Thousands of people across the U.S. are critically injured or electrocuted as a result of electrical fires and accidents in their own homes, according to Electrical Safety Foundation International. Many of these accidents are preventable. Electricity is a necessity that powers our daily lives, but we know firsthand how dangerous electricity can be because we work with it every day.
To me, safety is much more than a habit. It's a way of life.
As the manager of your cooperative, it's my responsibility to keep our employees safe, but we also want to help keep you and all members of our community safe. That's why you'll see Rusk County EC hosting safety demonstrations at community events and in schools throughout the year, to demonstrate the dangers of electricity.
We discuss emergency scenarios, such as what to do in a car accident involving a utility pole or downed power lines. We caution students on the dangers of padmount transformers and overloading household circuits with too many electronic devices.
Here are a few practical electrical safety tips.
Replace frayed wires. Power cords can become damaged or frayed from age, heavy use or excessive current flow. If cords become frayed or cut, replace them before they cause a shock or fire.
Avoid overloading circuits. Circuits can only cope with a certain amount of electricity. An overload happens when you draw more electricity than a circuit can safely handle, by having too many devices running on one circuit. If a fuse blows or a circuit breaker is tripped, don't just replace or reset it. Find out what caused the circuit to overload and correct the problem.
Label circuit breakers to understand the circuits in your home. Contact a qualified electrician if your home is more than 40 years old and you need to install multiple large appliances that use a lot of electricity.
Use extension cords properly. Never plug an extension cord into another extension cord, and don't exceed the wattage of the cord. Doing so risks overloading the cord and creating a fire hazard. Extension cords should be used as temporary solutions, not permanent fixes.
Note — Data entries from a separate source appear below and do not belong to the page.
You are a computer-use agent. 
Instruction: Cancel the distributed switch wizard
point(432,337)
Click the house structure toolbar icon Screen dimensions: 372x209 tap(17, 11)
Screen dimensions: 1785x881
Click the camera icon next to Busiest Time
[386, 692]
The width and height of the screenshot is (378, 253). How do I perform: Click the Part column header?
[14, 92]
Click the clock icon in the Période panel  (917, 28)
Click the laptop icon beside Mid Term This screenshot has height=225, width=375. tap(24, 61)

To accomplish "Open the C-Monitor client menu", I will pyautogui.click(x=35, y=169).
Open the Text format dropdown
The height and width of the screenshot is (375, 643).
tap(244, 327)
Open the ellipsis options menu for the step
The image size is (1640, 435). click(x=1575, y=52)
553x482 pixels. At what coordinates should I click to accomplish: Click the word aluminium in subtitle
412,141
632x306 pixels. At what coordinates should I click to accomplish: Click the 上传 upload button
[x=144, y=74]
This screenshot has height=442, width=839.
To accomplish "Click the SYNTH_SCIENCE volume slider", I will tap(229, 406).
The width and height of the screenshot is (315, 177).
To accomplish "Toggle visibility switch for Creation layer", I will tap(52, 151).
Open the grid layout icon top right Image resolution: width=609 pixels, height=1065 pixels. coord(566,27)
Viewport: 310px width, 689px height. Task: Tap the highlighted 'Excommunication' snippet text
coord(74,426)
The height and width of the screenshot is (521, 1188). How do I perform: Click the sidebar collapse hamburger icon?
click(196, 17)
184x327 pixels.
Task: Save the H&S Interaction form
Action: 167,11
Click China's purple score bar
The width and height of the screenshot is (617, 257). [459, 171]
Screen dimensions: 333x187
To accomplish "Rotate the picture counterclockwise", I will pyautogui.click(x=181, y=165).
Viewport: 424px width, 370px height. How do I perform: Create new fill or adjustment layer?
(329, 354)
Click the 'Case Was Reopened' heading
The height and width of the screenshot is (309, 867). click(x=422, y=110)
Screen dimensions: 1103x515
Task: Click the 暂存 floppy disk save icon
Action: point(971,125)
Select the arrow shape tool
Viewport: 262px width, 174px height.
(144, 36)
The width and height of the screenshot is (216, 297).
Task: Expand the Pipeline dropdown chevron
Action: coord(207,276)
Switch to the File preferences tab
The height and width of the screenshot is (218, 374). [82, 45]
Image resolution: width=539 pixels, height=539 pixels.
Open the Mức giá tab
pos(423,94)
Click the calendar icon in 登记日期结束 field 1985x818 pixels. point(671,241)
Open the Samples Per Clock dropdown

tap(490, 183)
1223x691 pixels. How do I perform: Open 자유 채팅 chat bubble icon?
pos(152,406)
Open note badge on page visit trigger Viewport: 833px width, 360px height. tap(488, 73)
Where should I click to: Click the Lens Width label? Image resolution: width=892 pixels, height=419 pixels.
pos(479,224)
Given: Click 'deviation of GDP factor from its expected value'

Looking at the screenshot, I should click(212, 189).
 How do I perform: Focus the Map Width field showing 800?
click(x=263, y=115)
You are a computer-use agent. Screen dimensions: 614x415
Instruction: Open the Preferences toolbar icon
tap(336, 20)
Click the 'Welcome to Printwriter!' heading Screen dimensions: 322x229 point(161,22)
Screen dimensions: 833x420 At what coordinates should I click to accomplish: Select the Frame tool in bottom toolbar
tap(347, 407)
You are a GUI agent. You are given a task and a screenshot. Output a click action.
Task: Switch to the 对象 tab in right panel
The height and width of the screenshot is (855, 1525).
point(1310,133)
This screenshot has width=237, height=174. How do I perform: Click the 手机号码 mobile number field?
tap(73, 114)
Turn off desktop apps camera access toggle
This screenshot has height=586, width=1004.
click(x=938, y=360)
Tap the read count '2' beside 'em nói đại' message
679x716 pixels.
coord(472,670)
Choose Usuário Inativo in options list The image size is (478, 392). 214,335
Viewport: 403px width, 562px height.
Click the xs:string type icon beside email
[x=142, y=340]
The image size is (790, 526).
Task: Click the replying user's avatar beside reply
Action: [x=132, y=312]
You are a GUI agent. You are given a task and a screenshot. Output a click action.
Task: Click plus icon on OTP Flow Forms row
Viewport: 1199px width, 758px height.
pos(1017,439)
Make sure you have ground-fault circuit interrupters installed and that they're working properly. Many older houses were built prior to advanced electrical codes. GFCIs are especially important in parts of the home near water, in the kitchen and bathrooms and in laundry areas.
Our top priority is providing an uninterrupted energy supply 24/7, 365 days a year. But equally important is keeping our community safe around electricity.